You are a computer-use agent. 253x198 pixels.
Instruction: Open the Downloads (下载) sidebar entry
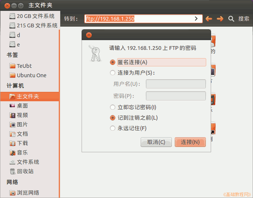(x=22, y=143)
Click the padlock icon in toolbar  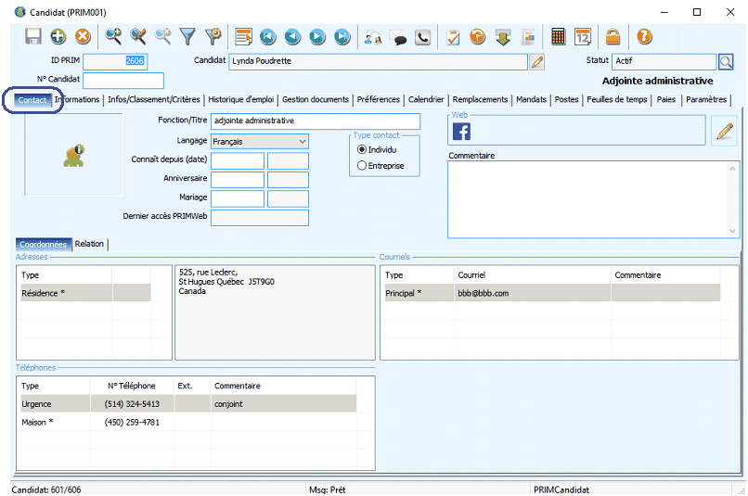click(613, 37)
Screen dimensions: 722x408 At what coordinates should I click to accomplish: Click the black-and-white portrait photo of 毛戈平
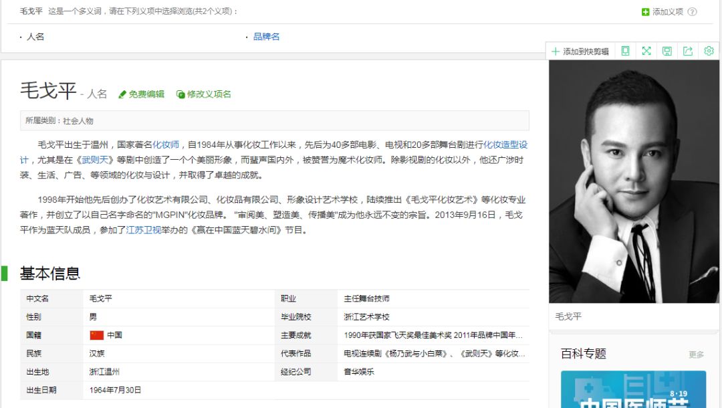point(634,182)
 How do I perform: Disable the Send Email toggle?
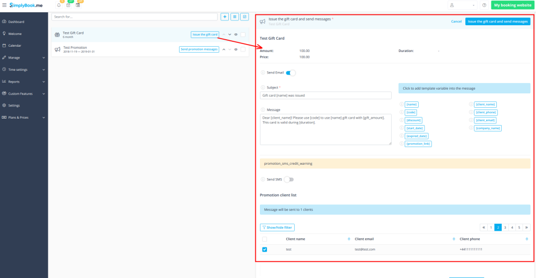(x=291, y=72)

▸ **Work request**
Pictures aside, set down the lines from the one containing "Screen dimensions: 722x408" through the end of the records above, exactly and only those.

▸ **Answer to this problem**
Screen dimensions: 722x408 At what coordinates should I click to accomplish: Click the black-and-white portrait photo of 毛戈平
point(634,182)
 How do I perform: Disable the Send Email toggle?
(x=291, y=72)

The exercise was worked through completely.